In the Berlin Transactions for the year 1775, there appears a formal attack upon Lavater's work by M. Formey. After disputing the propriety of the extensive signification applied by Lavater and Permenty to the term physiognomy, Formey adopts nearly the same definition which we have proposed near the beginning of this article. He allows that the mental character is intimately connected with, and sensibly influenced by, every fibre of the body; but his principal argument against physiognomy is, that the human frame is liable to innumerable accidents, by which it may be changed in its external appearance, without any correspondent change of the disposition; so that it surpasses the extent of the skill of mortals to distinguish the modifications of feature which are natural from those which may be accidental. Although, therefore, the science of physiognomy may be founded in truth, he infers that the Deity only can exercise it. Formey further contends, that education, diet, climate, and sudden emotions, nay, even the temperaments of our ancestors, affect the cast of human features; so that the influence of mental character on these features may be so involved with, or hidden by, accidental circumstances, that the study of physiognomy must ever be attended with hopeless uncertainty.
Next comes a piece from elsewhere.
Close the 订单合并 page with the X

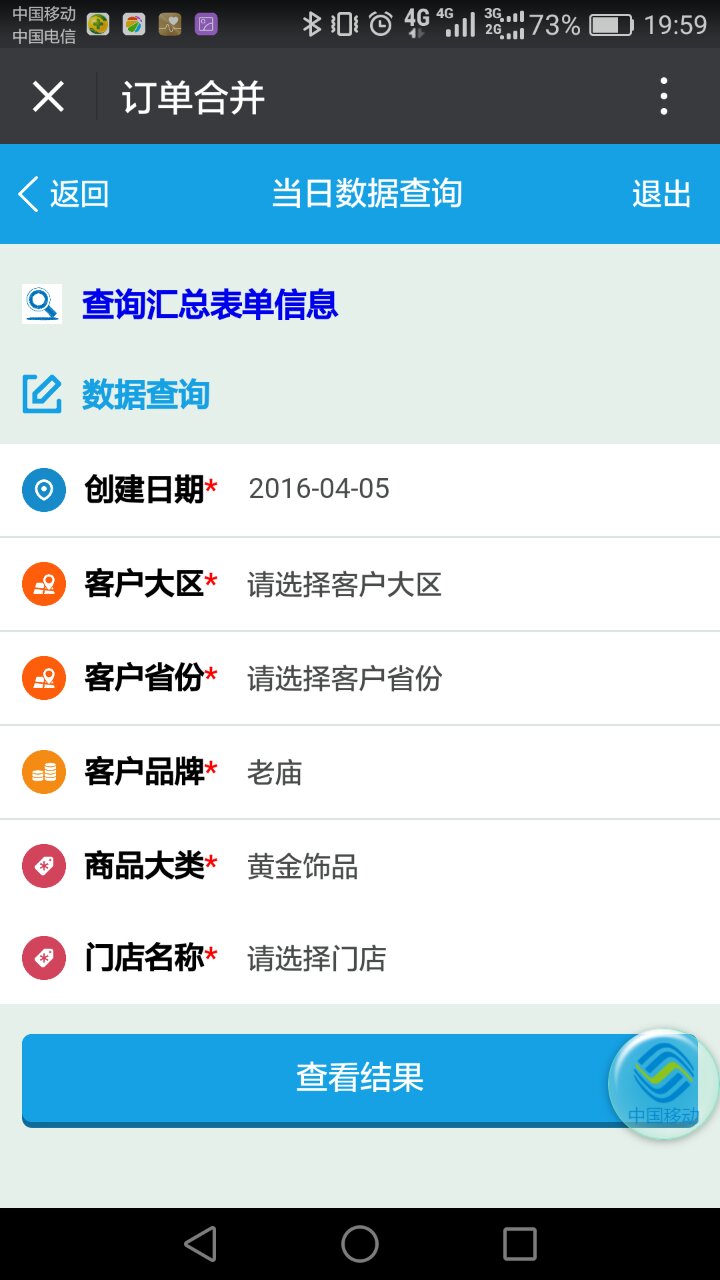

¹ Such as Coelos, Baptista Porta, Honoratus Nauetius, Jacobus de Indagine, Alstedius, Michael Schottus, Gaspar Schottus, Cardan, Taisnierus, Fludd, Behmen, Barclay, Claromontius, Conringius, the commentaries of Augustin Niphus and Camillus Balbus on the Physiognomica of Aristotle; Spontanus, Andreas Henricus, Joannes Dignander, Goelensis, Alexander Achillimus, Pretorius, Belot, Gratalorum, and others, noticed in the Polyhistor of Morhoff (vol. i. lib. i. cap. 15, sect. 4, and vol. ii. lib. iii. cap. i. sect. 4).